Stars to watch at the 2024 UCI Road World Championships in Zurich

From 21-29 September, Zurich will see an ultra-competitive World Championship competition with Olympic and world champions returning to the international stage to fight for yet another title. 

5 minBy Sam Peene
Women's Individual Time Trial podium Paris 2024
(Tim de Waele/Getty Images)

The best road cyclists in the world hardly had time to celebrate their Olympic accomplishments from Paris 2024 before turning their attention to the next major challenge - the 2024 UCI Road World Championships in Zurich, Switzerland.

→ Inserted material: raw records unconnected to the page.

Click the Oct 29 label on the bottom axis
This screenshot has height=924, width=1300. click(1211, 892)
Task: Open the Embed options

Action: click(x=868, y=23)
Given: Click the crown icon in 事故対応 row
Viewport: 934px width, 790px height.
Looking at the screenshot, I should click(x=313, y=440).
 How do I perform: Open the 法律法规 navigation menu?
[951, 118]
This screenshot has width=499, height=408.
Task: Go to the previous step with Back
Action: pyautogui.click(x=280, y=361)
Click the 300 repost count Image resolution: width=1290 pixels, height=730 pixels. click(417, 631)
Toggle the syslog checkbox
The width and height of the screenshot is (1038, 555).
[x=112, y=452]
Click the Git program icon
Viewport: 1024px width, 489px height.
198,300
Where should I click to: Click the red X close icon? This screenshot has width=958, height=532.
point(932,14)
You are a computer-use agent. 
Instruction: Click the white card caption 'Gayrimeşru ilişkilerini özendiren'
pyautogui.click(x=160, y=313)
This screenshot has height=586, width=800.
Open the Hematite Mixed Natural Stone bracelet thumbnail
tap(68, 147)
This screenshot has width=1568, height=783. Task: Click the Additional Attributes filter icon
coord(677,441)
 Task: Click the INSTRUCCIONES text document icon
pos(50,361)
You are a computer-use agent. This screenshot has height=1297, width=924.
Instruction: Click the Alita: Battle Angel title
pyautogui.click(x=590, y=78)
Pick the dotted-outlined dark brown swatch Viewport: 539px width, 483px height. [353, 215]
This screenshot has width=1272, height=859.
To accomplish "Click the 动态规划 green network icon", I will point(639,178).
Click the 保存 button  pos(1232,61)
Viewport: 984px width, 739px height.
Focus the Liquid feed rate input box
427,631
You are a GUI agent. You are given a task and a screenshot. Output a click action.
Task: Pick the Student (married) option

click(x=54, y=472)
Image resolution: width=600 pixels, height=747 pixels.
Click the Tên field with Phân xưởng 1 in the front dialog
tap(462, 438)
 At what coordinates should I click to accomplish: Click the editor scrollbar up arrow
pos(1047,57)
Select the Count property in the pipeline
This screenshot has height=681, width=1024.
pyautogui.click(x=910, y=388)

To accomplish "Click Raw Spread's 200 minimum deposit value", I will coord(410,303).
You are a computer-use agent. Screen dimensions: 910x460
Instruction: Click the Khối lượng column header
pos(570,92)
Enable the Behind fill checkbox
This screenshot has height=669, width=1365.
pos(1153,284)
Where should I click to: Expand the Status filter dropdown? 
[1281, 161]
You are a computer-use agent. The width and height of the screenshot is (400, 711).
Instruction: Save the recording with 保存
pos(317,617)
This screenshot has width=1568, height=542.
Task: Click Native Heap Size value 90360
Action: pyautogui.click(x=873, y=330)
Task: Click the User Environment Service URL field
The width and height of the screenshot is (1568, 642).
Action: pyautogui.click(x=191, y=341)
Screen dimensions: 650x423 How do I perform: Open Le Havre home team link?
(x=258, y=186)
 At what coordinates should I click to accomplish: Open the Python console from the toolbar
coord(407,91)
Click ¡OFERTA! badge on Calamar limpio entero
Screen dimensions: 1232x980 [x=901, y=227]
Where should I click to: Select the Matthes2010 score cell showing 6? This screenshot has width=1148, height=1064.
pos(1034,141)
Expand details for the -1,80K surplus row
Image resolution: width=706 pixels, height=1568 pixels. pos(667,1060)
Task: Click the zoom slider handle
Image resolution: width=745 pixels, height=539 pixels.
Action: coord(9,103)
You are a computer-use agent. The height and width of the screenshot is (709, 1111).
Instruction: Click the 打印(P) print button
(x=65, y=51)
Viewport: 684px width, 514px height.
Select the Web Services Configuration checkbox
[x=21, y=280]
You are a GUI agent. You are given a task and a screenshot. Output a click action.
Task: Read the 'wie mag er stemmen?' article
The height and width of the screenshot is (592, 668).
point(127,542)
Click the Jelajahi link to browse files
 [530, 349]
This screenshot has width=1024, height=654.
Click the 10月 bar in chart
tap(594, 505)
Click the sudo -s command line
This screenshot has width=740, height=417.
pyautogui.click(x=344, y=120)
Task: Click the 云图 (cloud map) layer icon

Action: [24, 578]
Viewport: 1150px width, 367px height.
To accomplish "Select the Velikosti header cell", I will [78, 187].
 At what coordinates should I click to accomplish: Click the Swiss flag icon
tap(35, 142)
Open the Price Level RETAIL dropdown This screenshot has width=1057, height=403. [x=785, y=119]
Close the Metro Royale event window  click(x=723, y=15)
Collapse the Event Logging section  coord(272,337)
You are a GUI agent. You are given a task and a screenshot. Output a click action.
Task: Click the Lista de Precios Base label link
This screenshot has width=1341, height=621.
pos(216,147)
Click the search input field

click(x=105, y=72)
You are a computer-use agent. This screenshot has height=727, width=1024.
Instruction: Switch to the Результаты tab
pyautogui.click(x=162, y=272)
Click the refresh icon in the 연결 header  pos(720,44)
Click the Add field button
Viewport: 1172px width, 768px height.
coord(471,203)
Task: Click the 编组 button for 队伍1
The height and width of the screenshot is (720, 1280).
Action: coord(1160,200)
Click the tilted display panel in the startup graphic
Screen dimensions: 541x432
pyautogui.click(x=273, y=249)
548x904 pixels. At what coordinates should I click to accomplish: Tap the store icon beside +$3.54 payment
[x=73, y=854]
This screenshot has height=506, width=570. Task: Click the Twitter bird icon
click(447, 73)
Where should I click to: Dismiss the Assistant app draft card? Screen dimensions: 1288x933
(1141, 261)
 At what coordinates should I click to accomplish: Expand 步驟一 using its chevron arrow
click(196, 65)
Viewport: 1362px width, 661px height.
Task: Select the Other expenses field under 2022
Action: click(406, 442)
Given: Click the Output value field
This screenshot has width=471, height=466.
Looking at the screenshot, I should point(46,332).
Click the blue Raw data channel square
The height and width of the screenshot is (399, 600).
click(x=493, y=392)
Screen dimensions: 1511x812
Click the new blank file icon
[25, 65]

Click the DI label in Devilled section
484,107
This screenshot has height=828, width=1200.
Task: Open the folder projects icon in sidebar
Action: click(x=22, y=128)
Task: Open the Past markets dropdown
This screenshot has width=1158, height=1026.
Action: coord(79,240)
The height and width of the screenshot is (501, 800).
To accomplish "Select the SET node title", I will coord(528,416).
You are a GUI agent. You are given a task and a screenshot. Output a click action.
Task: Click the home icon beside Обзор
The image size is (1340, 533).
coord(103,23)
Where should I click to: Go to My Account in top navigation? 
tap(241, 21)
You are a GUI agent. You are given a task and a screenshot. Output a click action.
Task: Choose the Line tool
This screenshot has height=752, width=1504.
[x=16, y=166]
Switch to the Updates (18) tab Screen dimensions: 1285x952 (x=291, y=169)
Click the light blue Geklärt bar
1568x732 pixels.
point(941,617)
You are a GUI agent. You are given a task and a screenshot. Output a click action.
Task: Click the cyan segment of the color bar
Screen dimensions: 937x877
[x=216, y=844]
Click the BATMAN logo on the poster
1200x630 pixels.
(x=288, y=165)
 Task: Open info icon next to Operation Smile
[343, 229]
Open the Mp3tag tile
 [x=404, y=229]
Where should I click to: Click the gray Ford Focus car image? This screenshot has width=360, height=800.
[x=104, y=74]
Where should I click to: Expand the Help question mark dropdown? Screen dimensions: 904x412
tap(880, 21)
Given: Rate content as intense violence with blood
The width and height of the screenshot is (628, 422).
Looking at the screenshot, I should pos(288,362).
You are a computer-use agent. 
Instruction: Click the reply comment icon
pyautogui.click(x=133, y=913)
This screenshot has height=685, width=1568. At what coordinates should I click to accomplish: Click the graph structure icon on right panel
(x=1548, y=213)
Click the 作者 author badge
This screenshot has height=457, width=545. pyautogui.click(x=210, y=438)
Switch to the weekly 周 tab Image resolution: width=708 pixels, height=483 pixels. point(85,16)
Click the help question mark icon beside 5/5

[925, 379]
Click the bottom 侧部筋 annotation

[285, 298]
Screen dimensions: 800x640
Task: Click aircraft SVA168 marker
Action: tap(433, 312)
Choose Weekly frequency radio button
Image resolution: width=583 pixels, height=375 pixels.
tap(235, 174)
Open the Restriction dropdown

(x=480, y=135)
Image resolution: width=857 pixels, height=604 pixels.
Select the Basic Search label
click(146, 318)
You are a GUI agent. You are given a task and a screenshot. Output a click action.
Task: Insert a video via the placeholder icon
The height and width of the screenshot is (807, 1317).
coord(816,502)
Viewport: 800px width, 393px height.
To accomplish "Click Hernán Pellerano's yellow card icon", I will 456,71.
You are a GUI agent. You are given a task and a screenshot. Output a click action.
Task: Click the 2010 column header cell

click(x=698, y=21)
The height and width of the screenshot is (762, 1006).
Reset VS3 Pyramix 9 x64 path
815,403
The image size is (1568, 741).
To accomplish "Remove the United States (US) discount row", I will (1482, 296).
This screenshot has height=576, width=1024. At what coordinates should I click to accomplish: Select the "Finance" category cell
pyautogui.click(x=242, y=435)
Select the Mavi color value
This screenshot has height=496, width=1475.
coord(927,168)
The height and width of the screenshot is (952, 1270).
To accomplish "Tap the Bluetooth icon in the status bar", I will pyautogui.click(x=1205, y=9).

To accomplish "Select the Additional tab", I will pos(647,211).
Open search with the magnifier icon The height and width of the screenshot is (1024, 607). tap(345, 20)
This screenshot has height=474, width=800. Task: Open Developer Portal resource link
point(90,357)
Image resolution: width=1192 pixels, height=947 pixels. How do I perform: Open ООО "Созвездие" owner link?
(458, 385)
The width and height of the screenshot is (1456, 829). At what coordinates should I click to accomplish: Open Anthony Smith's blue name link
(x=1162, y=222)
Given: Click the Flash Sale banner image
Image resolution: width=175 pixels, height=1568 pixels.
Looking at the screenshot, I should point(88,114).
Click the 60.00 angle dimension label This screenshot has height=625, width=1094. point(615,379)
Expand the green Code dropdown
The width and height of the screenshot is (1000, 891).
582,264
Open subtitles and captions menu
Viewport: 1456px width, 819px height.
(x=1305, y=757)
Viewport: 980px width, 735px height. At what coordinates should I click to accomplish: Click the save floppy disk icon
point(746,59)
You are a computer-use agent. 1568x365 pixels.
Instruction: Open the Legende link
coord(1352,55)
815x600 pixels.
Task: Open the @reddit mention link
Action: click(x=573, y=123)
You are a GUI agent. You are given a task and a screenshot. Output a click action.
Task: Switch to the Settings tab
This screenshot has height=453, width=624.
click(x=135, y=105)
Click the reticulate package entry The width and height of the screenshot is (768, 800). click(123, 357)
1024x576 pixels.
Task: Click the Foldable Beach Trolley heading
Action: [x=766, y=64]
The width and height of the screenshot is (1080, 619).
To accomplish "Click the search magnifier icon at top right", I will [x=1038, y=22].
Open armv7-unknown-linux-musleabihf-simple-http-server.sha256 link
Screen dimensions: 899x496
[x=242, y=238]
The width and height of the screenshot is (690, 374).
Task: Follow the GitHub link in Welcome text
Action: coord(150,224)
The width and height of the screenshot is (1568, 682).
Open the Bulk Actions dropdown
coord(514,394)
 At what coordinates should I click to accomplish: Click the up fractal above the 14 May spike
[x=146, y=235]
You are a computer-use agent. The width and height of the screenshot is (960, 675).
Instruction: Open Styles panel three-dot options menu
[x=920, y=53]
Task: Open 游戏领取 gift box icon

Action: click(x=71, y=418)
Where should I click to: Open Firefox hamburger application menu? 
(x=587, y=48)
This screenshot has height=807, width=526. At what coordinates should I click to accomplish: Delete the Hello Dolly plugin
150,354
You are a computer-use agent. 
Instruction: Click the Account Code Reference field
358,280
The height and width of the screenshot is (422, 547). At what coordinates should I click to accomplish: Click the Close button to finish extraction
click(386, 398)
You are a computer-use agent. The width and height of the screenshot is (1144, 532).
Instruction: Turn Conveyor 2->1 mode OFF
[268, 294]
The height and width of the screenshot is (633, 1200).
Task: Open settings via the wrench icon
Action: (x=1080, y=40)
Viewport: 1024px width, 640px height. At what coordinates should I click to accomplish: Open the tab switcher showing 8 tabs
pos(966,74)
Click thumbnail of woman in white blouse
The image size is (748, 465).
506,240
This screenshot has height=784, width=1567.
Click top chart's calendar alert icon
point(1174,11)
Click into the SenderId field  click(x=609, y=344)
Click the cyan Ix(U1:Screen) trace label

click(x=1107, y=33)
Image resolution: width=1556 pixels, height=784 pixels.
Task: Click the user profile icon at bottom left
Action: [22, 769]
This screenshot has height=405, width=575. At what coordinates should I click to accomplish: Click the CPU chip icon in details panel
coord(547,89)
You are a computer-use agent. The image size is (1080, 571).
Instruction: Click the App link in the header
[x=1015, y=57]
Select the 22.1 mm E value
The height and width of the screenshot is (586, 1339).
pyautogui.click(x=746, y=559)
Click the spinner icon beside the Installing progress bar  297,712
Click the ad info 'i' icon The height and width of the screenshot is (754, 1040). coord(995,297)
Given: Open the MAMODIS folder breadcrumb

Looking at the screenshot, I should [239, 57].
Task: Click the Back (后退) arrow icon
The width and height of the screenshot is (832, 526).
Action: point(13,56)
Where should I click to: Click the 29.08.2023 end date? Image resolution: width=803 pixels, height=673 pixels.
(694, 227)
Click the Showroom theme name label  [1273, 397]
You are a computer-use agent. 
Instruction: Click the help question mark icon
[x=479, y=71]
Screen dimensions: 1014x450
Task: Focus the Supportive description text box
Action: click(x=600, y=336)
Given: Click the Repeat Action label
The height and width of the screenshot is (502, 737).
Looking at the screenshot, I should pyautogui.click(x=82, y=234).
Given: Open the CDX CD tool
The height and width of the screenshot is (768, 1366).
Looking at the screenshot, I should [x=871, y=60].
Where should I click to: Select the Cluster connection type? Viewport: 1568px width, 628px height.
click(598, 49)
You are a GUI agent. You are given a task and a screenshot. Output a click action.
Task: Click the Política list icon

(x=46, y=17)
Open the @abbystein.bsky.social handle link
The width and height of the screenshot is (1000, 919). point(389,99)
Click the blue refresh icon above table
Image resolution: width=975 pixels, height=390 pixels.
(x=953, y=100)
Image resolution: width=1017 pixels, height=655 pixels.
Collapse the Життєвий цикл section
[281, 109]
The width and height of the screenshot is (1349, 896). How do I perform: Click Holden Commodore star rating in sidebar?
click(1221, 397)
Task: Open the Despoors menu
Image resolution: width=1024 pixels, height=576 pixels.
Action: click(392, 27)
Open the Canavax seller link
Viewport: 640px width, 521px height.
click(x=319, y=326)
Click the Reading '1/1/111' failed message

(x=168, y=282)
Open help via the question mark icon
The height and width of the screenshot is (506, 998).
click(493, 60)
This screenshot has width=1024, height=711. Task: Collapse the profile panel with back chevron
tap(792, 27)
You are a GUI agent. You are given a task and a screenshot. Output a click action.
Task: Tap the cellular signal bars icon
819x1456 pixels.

The competition pool is an ultra-competitive one, with defending champions looking to extend their reign, while recent Olympic champions look to add a world title to their 2024 resumes.

From 21 - 29 September, five elite world titles will be up for grabs: the men’s and women’s individual time trials, men’s and women’s road races and the mixed team relay time trial.

The Swiss courses will pose unprecedented challenges to the riders, with up to 4,400m of altitude gain set to test the athletes throughout some of the races, making for what is gearing up to be an incredible competition.

Here are five stars to watch in Zurich at the 2024 UCI Road World Championships.

Remco Evenepoel of Team Belgium races in the Men's Road Race at the Olympic Games Paris 2024 at trocadero on August 03, 2024.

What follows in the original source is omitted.